Per questo a partire dal 2024 ha preso forma l’International People’s Tribunal on the 1945 U.S. Atomic Bombings, promosso dall’ong sudcoreana SPARK (Solidarity for Peace and Reunification of Korea) insieme a un comitato internazionale di giuristi, con l’obiettivo di chiamare gli Stati Uniti a rispondere, sul piano del diritto internazionale, dell’uso delle due bombe. Il tribunale (che non ha potere coercitivo, sul modello di analoghe iniziative di giustizia simbolica come il Tribunale Russell sul Vietnam) si concentra in particolare sulle vittime coreane, le cui vicende, si legge nei documenti dell’organizzazione, “non sono state sufficientemente portate all’attenzione della comunità internazionale”, soprattutto in quanto doppie vittime: della colonizzazione giapponese e del bombardamento statunitense. Dopo una prima fase istruttoria ad Hiroshima nel 2024 e un tour di testimonianze negli Stati Uniti tra il 20 aprile e il 2 maggio di quest’anno, che ha portato l’associazione anche a New York, in coincidenza con l’undicesima Conferenza di revisione del Trattato di non proliferazione nucleare, le udienze si terranno dal 13 al 15 novembre 2026 a Seoul, presso la Graduate School of Theology dell’Università di Hanshin. A giugno gli organizzatori hanno inviato un invito formale ai governi di Stati Uniti e Corea del Sud a partecipare al procedimento; nessuna risposta ufficiale risulta pervenuta finora.

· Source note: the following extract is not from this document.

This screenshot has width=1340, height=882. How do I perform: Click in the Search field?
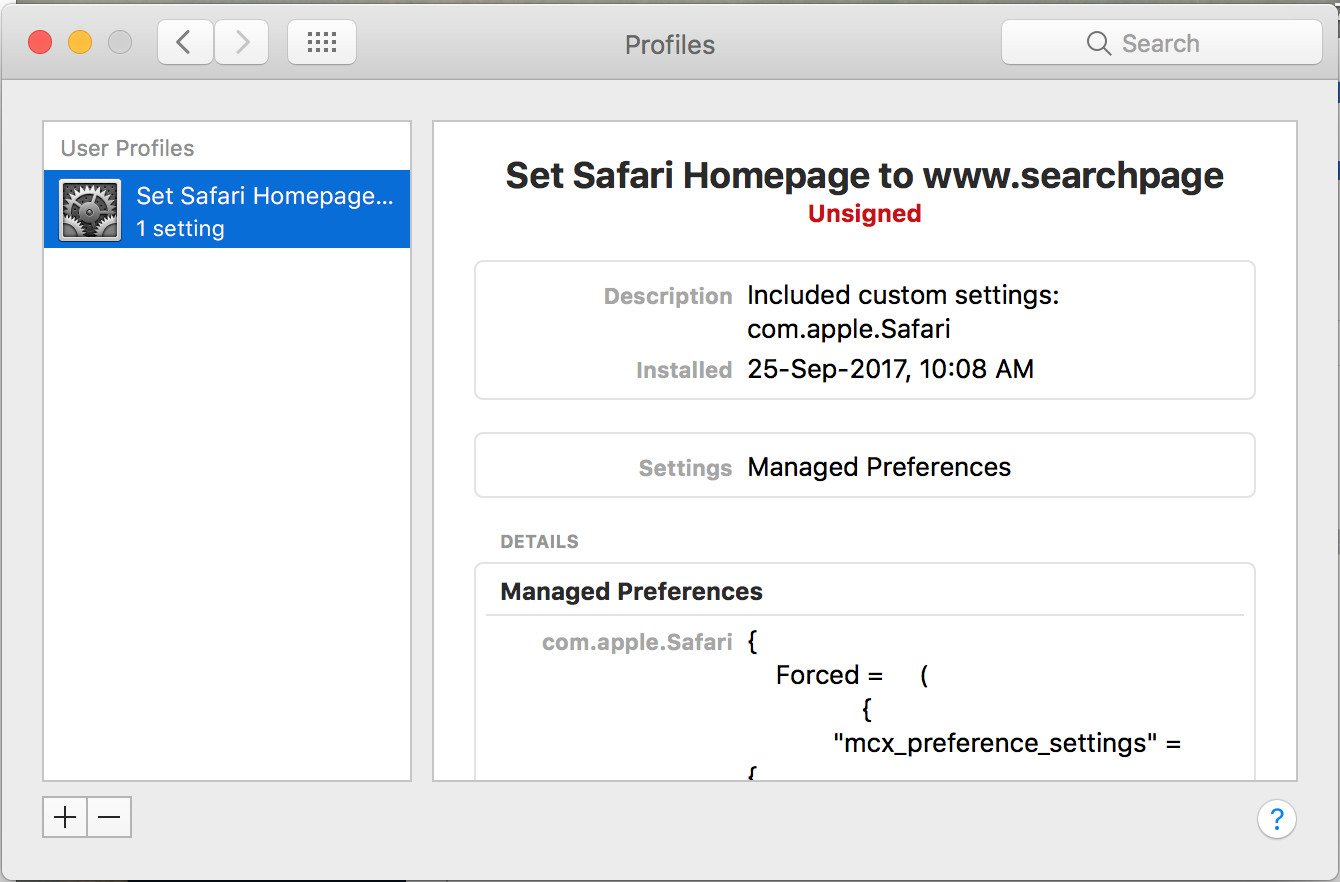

Nel frattempo si assottiglia sempre più la possibilità di fare memoria insieme al numero dei testimoni diretti, ormai ultraottantenni. Proprio per questo, secondo chi segue da anni la vicenda, il tempo per un riconoscimento internazionale si fa sempre più breve. Come ha sintetizzato Melissa Parke, direttrice esecutiva della Campagna internazionale per l'abolizione delle armi nucleari (ICAN), dopo una visita ai sopravvissuti di Hapcheon nell’agosto 2025: “I sopravvissuti coreani, come i loro omologhi giapponesi, hanno sofferto per 80 anni. Oltre a ricevere il sostegno e il riconoscimento che meritano, il loro appello per l'abolizione delle armi nucleari deve essere ascoltato da tutti i Paesi che le possiedono”.